Wszystko wskazuje na to, że poznaliśmy gospodarzy dwóch kolejnych zimowych igrzysk olimpijskich po Mediolanie i Cortinie d’Ampezzo. Wczoraj Międzynarodowy Komitet Olimpijski podczas obrad w Paryżu przedstawił preferowanego gospodarza edycji w 2030 roku. Komitet wybrał ofertę Francji, która planuje stworzyć tę imprezę w swojej części Alp. Z kolei cztery lata później sportowcy prawdopodobnie będą rywalizować o olimpijskie krążki w Salt Lake City.
Owszem, na papierze chętnych do zorganizowania zimowej edycji igrzysk było więcej. Poza kandydaturą Alp Francuskich (tak brzmi jej oficjalna nazwa) zgłosiły się jeszcze Szwajcaria, Szwecja i… USA. Tego ostatniego kraju jako gospodarza jednak nie rozważano w 2030 roku, bowiem w 2028 roku Stany Zjednoczone przeprowadzą letnie igrzyska olimpijskie w Los Angeles. MKOl stwierdził, że dwie edycje igrzysk następujące po sobie w jednym państwie to za dużo.
Jednak amerykańska kandydatura była bardzo mocna, stąd ostatecznie Komitet podjął decyzję, by preferowanymi gospodarzami na lata 2030 i 2034 zostały Francja i USA. Status “preferowanego gospodarza” oznacza, że teraz MKOL podejmie z wybranymi komitetami bardziej szczegółowe rozmowy na temat tego, jak owe kraje zamierzają przeprowadzić igrzyska.
Co ciekawe, taka kolejność państw-gospodarzy oznacza, że zimowe igrzyska czeka powtórka z letniej edycji tej imprezy. Przypomnijmy, że w 2024 roku miejscem IO będzie Paryż, a w 2028 roku wspomniane już Los Angeles. Jak możemy przeczytać w oficjalnym komunikacie MKOl-u, na taki wybór gospodarzy wpłynął także czynnik zmieniającego się klimatu.

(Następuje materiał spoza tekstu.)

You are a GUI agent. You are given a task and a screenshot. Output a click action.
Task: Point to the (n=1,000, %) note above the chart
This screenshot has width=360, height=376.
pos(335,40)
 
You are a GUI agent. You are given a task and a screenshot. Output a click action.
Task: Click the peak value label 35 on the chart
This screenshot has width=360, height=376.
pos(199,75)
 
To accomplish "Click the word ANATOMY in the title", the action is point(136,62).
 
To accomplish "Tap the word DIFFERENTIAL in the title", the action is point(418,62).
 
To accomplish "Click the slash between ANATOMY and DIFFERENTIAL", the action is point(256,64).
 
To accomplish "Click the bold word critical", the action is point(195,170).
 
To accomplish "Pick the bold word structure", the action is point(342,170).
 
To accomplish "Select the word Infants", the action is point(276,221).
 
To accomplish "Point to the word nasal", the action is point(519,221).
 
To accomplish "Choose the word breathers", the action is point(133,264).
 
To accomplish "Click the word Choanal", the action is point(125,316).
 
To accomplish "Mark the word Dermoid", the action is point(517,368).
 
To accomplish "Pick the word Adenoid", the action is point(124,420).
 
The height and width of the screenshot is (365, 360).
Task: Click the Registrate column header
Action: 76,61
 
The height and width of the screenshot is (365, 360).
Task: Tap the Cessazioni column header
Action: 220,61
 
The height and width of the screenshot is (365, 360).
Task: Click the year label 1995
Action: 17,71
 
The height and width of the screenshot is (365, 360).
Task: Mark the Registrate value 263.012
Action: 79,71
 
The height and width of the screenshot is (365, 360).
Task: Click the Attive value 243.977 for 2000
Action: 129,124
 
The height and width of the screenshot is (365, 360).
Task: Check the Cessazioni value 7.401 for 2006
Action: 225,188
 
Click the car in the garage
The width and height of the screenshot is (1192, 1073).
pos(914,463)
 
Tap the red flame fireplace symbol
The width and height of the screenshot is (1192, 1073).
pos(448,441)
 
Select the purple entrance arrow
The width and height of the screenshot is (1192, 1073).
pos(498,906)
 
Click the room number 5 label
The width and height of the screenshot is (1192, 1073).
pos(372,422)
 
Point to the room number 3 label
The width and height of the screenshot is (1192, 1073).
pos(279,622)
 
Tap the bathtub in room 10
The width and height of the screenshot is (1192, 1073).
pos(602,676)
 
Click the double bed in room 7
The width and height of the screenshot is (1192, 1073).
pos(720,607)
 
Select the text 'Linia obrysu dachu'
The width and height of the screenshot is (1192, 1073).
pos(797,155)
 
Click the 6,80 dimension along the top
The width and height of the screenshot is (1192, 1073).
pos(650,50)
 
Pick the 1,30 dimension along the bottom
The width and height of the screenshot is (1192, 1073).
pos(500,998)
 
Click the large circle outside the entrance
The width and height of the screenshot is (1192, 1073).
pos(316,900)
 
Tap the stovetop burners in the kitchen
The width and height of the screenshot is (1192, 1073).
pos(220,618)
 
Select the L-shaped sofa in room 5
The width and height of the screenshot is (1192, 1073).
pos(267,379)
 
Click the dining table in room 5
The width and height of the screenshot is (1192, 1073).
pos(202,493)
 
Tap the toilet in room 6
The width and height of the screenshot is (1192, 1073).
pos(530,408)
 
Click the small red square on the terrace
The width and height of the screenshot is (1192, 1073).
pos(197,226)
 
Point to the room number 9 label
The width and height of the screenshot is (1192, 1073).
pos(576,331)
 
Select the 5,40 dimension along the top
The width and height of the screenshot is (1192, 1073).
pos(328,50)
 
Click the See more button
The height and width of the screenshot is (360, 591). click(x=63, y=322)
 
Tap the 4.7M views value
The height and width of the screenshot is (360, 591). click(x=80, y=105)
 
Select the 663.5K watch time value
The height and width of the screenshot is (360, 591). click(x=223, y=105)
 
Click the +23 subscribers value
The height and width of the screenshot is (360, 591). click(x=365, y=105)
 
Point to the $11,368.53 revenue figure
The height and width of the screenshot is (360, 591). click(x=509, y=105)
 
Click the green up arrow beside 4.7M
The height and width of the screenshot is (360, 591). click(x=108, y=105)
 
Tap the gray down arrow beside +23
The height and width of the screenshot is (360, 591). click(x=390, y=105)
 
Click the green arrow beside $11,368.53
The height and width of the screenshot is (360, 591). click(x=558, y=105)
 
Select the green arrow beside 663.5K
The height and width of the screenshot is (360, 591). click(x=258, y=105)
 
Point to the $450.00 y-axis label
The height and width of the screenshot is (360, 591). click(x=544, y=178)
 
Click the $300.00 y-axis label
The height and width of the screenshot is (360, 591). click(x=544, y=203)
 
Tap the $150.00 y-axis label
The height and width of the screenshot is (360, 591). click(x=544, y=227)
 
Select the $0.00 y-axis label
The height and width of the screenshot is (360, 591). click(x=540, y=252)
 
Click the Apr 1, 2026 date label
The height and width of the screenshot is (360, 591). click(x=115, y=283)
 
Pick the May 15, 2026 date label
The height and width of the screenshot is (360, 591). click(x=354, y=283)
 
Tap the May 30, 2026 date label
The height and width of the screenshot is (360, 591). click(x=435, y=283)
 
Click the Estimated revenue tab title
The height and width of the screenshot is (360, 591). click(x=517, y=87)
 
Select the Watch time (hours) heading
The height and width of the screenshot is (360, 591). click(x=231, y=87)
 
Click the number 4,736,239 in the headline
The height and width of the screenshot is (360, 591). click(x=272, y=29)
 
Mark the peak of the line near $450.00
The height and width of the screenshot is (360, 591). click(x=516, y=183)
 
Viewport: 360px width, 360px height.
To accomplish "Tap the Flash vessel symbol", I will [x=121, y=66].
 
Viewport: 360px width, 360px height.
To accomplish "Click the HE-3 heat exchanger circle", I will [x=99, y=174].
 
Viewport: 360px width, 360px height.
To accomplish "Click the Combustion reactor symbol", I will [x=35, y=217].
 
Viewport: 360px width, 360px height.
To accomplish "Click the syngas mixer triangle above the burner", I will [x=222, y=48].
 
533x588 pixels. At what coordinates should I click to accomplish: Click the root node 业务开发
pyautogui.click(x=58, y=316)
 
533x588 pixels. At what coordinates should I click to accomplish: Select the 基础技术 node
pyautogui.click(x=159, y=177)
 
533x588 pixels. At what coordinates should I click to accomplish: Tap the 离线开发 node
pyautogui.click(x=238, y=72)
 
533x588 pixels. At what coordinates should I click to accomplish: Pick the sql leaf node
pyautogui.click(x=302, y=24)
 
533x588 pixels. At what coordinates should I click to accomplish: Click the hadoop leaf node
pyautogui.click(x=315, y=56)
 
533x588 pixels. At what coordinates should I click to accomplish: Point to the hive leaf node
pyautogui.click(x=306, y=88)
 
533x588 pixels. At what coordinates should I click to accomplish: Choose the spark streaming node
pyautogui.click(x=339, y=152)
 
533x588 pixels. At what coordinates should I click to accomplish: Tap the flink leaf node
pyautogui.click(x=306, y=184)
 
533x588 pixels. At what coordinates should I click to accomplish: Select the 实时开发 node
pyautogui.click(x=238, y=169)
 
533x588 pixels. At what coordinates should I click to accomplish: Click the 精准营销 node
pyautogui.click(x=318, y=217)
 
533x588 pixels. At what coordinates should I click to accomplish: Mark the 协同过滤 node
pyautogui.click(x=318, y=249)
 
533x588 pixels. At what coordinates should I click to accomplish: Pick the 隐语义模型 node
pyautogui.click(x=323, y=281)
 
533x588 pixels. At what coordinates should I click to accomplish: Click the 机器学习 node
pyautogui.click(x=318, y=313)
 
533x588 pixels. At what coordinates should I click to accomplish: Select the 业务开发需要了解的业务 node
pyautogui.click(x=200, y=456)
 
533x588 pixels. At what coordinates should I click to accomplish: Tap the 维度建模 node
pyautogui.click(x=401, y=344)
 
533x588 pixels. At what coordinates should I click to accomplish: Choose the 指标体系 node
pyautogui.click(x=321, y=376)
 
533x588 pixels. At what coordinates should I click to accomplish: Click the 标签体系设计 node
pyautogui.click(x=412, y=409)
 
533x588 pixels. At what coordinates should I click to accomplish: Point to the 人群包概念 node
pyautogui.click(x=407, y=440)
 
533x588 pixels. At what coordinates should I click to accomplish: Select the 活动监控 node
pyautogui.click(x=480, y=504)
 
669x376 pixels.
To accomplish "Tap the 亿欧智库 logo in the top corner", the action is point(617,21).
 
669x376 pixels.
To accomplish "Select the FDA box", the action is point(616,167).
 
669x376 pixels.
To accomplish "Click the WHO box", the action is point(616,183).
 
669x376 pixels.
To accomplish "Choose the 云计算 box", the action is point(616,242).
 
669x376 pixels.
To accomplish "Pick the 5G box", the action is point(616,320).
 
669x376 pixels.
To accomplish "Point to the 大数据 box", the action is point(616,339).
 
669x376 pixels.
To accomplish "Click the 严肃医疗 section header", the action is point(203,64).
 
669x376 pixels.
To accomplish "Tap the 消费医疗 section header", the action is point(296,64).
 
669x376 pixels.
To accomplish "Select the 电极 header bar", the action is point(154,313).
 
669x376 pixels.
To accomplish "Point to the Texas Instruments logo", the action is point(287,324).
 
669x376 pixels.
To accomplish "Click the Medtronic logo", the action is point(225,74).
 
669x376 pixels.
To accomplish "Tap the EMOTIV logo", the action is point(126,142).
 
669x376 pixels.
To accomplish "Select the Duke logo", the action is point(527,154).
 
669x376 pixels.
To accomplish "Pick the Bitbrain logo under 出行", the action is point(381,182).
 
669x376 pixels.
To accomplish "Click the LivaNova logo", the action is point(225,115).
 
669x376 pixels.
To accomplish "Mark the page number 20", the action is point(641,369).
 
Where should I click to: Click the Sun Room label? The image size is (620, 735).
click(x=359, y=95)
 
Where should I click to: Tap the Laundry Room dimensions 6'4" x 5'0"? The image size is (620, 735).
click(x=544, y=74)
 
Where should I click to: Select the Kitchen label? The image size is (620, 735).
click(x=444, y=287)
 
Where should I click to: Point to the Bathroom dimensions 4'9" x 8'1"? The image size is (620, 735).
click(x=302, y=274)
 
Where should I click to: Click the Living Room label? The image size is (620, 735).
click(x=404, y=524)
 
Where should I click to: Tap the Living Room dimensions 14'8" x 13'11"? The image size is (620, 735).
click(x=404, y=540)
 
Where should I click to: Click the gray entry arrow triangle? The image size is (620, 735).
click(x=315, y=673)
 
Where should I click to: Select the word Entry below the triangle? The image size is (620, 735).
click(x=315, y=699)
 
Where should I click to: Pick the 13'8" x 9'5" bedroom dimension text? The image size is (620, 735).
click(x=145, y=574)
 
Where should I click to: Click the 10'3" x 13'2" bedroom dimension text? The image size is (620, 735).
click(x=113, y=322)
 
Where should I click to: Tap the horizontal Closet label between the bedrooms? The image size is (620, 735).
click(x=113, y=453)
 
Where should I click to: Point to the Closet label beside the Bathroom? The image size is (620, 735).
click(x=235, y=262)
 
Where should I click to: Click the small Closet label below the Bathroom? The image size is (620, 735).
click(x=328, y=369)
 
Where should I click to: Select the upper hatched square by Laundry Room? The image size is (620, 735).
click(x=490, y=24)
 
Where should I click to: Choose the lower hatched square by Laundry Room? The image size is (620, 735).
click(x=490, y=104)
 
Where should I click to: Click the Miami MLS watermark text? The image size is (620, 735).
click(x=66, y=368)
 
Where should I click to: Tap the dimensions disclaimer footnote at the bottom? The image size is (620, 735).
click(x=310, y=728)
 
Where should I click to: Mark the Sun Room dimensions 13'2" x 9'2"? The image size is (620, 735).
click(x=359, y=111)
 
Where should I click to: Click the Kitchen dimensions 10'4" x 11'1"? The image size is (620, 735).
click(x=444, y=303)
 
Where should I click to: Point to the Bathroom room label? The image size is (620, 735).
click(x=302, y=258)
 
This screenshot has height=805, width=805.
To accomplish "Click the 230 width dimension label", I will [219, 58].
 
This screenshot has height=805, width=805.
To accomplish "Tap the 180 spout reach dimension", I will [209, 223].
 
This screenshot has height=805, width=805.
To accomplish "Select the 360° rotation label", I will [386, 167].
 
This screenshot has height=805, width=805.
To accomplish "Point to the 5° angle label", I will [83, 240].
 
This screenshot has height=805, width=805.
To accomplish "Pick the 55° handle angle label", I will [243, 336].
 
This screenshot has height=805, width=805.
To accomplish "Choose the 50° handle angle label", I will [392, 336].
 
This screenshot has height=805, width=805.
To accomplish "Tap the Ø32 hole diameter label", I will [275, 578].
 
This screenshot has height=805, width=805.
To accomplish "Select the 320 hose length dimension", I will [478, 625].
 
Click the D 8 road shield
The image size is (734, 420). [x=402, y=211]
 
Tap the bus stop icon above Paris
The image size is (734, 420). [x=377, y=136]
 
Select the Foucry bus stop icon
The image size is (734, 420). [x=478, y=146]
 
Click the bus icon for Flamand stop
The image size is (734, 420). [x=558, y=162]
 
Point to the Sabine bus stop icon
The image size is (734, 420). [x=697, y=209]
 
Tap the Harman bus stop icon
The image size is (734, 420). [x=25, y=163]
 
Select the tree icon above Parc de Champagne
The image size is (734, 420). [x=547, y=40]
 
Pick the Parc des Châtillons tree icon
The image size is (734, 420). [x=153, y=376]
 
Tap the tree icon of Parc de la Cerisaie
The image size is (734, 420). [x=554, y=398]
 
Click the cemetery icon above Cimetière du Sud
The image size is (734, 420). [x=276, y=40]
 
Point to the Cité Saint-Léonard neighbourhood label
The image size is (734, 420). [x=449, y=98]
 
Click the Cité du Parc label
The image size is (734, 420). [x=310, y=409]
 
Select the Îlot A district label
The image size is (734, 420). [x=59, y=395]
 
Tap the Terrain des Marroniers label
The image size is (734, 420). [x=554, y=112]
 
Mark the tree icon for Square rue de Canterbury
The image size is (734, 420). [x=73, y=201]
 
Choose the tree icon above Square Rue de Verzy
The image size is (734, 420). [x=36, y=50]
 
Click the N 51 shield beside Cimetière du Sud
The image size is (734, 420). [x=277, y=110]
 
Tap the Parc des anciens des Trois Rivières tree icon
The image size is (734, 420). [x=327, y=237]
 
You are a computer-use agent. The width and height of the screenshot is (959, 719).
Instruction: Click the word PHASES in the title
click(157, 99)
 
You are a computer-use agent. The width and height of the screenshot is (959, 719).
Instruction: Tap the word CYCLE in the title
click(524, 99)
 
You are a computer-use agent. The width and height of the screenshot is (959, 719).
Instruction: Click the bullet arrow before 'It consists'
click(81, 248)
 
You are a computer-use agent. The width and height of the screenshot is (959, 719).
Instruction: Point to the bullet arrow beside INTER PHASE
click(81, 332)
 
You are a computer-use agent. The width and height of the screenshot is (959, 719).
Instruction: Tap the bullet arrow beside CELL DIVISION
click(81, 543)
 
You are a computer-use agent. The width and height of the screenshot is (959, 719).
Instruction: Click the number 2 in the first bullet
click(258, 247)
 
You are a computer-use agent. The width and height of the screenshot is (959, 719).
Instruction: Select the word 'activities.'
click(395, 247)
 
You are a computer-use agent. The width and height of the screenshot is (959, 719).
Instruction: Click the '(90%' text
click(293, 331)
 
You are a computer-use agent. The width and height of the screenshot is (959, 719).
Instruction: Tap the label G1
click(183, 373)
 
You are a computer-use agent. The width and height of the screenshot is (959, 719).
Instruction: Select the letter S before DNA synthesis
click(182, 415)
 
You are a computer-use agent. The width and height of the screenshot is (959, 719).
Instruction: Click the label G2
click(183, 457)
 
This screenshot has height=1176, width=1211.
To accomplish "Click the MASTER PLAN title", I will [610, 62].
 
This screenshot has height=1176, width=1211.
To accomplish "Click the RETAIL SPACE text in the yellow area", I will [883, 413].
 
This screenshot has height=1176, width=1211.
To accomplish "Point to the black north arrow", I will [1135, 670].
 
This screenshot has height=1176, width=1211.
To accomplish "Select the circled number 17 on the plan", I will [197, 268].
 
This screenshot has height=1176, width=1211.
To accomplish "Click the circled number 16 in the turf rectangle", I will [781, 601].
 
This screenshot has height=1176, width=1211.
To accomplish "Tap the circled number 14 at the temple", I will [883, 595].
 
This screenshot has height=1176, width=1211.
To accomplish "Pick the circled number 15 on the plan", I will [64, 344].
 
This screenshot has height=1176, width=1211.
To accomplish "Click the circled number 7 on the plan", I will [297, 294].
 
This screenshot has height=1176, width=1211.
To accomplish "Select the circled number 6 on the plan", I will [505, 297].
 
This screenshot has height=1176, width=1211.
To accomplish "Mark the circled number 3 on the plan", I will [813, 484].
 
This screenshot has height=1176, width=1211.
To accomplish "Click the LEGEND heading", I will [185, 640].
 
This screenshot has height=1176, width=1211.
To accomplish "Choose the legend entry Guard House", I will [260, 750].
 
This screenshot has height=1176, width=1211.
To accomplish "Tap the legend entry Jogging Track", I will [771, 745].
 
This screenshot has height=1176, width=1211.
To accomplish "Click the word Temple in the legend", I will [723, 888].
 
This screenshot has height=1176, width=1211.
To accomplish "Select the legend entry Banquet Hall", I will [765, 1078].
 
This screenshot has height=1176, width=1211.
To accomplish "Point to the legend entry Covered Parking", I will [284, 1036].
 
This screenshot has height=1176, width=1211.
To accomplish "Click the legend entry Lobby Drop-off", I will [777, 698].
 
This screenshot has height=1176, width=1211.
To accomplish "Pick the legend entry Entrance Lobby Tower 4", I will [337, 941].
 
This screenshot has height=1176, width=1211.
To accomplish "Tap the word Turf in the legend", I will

Decyzja ta, ciesząca się pełnym poparciem Prezydentów Międzynarodowych Federacji Zimowych Igrzysk Olimpijskich, została podjęta w celu zapewnienia bezpieczeństwa Zimowych Igrzysk Olimpijskich i Paraolimpijskich w regionach uchodzących za niezawodne pod względem klimatycznym. Daje to MKOl czas na refleksję nad długoterminową przyszłością Zimowych Igrzysk Olimpijskich i Paraolimpijskich, biorąc pod uwagę wstępne wyniki zleconych przez Komitet badań na temat wpływu zmian klimatycznych.